Part-time commissioners are:
- Sandra Selokela Makoasha
- Aseza Arthur Gungubele

== Criticism and limitations ==
The commission has been involved in a number of controversies, ranging from accusations of racial double standards, promoting racist practices, political bias, and hosting a toxic work culture. In 2017 the trade union Solidarity criticised the commission for what it claims is racial bias and prejudice.

In 2019, complaints were laid at the SAHRC against EFF politician Julius Malema regarding several statements he had made. Malema has sung "kill the Boer" and had made racist remarks against Indian South Africans, accusing them of exploiting black people. In March 2019 the SAHRC stated that there was no basis in law for Malema's comments to be ruled as hate speech. Priscilla Jana, a commissioner responsible for race and equity issues, said in 2019 that the SAHRC is "purposefully lenient to black offenders in incidents concerning racial utterances made to white victims because of the historical context". In July 2023, the Johannesburg High Court set aside the SAHRC ruling that Malema's utterances at a 2016 gathering were not hate speech.

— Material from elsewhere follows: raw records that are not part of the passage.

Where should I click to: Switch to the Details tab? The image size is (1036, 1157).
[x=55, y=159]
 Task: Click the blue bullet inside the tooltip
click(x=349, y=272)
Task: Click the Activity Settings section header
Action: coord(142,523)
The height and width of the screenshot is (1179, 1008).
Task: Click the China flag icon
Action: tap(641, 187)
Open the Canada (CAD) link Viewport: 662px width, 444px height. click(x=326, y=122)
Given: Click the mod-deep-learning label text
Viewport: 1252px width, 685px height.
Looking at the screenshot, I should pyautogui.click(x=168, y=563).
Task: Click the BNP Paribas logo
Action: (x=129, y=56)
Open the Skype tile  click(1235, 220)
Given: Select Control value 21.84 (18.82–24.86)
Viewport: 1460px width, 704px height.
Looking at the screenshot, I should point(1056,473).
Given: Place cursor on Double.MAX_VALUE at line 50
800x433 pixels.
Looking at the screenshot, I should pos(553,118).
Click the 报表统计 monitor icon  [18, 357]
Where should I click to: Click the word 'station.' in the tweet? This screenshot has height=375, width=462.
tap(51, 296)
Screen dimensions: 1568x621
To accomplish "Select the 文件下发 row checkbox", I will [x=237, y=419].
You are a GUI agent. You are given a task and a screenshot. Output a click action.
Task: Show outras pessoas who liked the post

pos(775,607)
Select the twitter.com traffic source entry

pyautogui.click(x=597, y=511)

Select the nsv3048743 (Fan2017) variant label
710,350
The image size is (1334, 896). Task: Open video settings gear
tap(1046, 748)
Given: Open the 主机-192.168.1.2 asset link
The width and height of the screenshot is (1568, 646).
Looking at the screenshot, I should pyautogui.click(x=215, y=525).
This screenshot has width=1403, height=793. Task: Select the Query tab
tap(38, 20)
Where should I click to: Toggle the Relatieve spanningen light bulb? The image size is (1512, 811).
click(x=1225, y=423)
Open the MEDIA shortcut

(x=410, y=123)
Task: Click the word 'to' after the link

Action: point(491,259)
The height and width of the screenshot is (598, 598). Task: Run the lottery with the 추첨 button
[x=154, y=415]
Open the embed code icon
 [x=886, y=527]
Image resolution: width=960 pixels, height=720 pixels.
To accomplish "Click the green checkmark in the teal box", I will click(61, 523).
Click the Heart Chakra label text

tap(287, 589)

In 2024, SAHRC CEO Vusumuzi Mkhize was placed on precautionary suspension for making politically and racially disparaging remarks about the then newly-formed Government of National Unity in a hot mic incident.

The SAHRC has no legal power to compel action; it can only make recommendations, and its reports are therefore dependent on political will to carry out changes, which is often absent. Daily struggles that absorb the lives of ordinary South Africans may lead them to believe that constitutional rights are less relevant than the provision of basic services.